Publié le 24 février 2013 - par - 1 887 vues

Finalement Caroline Fourest est au journalisme ce que BHL est à la philo ou au “printemps arabe”. Ce qui semble la concerner d’abord c’est son image, son brushing savamment ordonnancé et l’obséquieuse et caressante présence de la caméra sur sa personne! En fait vous avez droit à du Fourest en pied, en buste, en gros plan, de face, de profil, de dos, en noir, en bleu, en cuir, debout, assise, etc…

Et en plus, c’est formidable, pour guider le spectateur qui aurait du mal à comprendre, la Fourest, elle vous guide par ses mouvements de tête, de droite à gauche et de gauche à droite quand elle n’est pas d’accord avec son interlocuteur et de haut en bas quand elle acquiesce. C’est vrai qu’à l’heure de la digestion ça peut remettre sur les rails du politiquement correct un  téléspectateur égaré et un moment intéressé par les propos sensés de Philippe Vardon ou de Pierre Cassen et Christine Tasin bien que présentés avec une malhonnêteté qui n’a d’égale que l’inepte prétention des pseudo-experts conviés à son simulacre de reportage : Jean-Yves Camus, spécialiste auto-proclamé de l’extrême droite, Bernard Teper qui affirme que RL est très vilaine car elle traite l’islam comme étaient traités les juifs dans les années trente et un certain Vincent Tiberj, dont la fiche m’a donné la migraine :”chargé de recherche FNSP à Sciences Po depuis novembre 2002. Diplômé et docteur en science politique de l’Institut Études Politiques de Paris, il a également été visiting scholar à Stanford University et à Oxford University. Spécialisé dans les comportements électoraux et politiques en France, en Europe et aux États-Unis et la psychologie politique, ses travaux portent sur les modes de raisonnement des citoyens « ordinaires », la sociologie politique des inégalités sociales et ethniques, la sociologie de l’immigration et de l’intégration, l’explication du vote et les méthodes quantitatives.”( et payé par nos impôts…)

Ri7Fourest Soubrette de la mondialisation 3jpegFinalement que retenir de “l’enquête”pseudo policière de madame Fourest (on a même eu droit à un épisode caméra cachée)?
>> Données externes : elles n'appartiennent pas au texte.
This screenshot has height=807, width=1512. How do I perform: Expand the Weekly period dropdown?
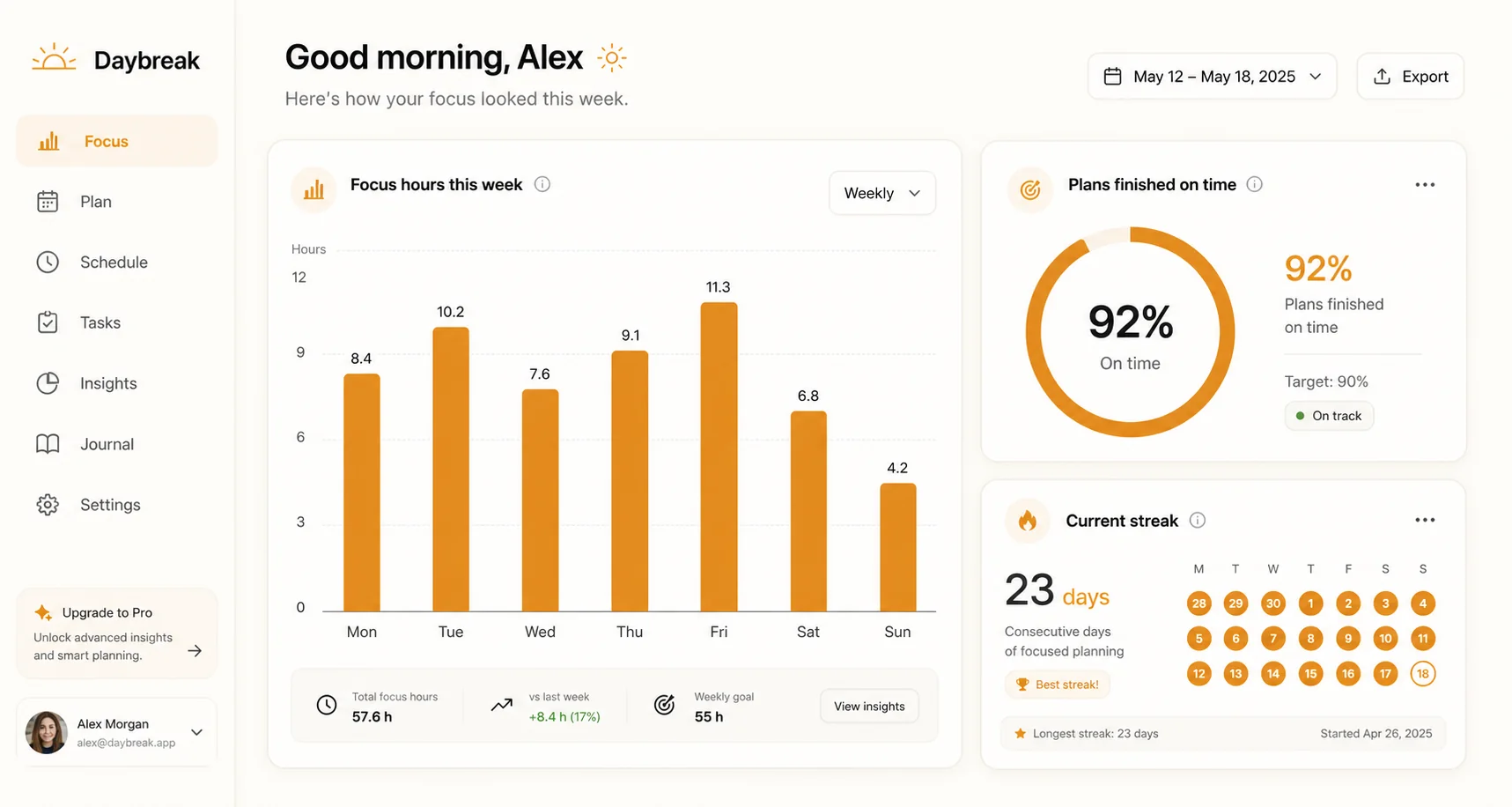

Et bien pas grand-chose à part une mise en scène toute à la gloire de l’égérie des Femen, une hypertrophie d’un ego auto-satisfait, des affirmations non argumentées enrobées d’assertions et de sous-entendus aussi flous que mensongers ravalant le journalisme aux propos de comptoir. Pour finir, un échantillon du champ lexical de la nouvelle diva de la laïcité du prime-time :

Enragés (de l’identité), galaxie (de l’extrême-droite), mouvance (identitaire), ultra (droite), radicaux (ce que vous voulez…), passion (forcément mauvaise), ambigu (ça sent le souffre), rixes, ratonades, Aube dorée, glaçant (là on passe du feu de l’enfer à la partie immergée de l’iceberg), xénophobe, angoisser, années trente, fantômes de l’histoire, vieux démons, Civitas, torpiller, le vivre-ensemble (les deux étaient liés!!!), enragés (oui encore), actions coup de poing, impasse groupusculaire ( ça sonne comme crépusculaire, ouh, j’ai peur…), front anti-islam (ça c’est pour l’apéro saucisson-pinard, un marronnier bien connu), la soupe au cochon, raciste, affublés (de masques de cochon), projet de rejet (de l’islam), confrontation, las, las, je n’ai pu tout noter et je vous renvoie, par curiosité ethnographique, au re-visionnage d’un fleuron de l’intégrité journalistique.